[Text and element pointing lines]
((

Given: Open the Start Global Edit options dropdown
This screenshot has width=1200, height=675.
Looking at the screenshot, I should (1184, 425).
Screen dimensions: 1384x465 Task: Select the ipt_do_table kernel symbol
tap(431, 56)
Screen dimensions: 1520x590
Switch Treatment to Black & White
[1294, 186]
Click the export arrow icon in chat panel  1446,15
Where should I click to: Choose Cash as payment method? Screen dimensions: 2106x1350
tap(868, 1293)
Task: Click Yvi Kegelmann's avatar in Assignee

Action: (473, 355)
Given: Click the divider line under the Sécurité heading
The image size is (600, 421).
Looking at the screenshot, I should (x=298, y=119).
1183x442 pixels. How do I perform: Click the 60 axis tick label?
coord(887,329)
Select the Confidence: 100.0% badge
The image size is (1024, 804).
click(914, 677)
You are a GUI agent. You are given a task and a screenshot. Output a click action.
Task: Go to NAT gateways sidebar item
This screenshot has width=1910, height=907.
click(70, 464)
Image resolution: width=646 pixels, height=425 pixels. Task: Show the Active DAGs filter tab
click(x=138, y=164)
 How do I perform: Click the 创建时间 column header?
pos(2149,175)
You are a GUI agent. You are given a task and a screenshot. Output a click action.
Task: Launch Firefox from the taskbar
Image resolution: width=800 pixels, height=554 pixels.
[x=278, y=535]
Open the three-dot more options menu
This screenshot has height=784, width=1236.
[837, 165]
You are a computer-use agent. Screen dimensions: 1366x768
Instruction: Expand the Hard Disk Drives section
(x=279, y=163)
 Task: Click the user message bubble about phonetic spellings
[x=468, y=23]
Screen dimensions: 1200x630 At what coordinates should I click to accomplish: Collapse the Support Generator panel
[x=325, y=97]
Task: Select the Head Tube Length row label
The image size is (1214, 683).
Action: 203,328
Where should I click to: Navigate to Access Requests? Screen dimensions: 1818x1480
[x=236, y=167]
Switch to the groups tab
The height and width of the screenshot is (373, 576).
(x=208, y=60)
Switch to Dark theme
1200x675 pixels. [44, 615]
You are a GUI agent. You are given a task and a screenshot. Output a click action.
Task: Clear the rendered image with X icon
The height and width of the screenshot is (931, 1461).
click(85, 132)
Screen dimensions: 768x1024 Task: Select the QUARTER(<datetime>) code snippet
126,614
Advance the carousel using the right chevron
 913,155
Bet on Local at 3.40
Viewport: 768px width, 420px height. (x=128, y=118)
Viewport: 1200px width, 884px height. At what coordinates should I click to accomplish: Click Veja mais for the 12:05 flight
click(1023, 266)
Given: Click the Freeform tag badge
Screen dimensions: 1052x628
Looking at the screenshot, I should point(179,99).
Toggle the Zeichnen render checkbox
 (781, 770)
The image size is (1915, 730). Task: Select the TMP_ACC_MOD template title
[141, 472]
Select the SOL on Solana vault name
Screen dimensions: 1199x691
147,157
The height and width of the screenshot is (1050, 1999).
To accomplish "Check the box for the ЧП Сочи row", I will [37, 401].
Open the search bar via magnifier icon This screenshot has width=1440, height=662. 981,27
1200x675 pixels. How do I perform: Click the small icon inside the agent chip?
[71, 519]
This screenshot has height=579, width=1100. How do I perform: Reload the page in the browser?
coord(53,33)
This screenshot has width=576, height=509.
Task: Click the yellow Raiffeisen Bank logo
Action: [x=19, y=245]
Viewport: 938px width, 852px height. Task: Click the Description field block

))

GIVEN REQUEST:
Extract each line above that contains the string "This", matching case exactly.

OUTPUT OF THE TASK:
This screenshot has width=1200, height=675.
This screenshot has width=1910, height=907.
This screenshot has height=784, width=1236.
Open the search bar via magnifier icon This screenshot has width=1440, height=662. 981,27
This screenshot has height=579, width=1100. How do I perform: Reload the page in the browser?
This screenshot has width=576, height=509.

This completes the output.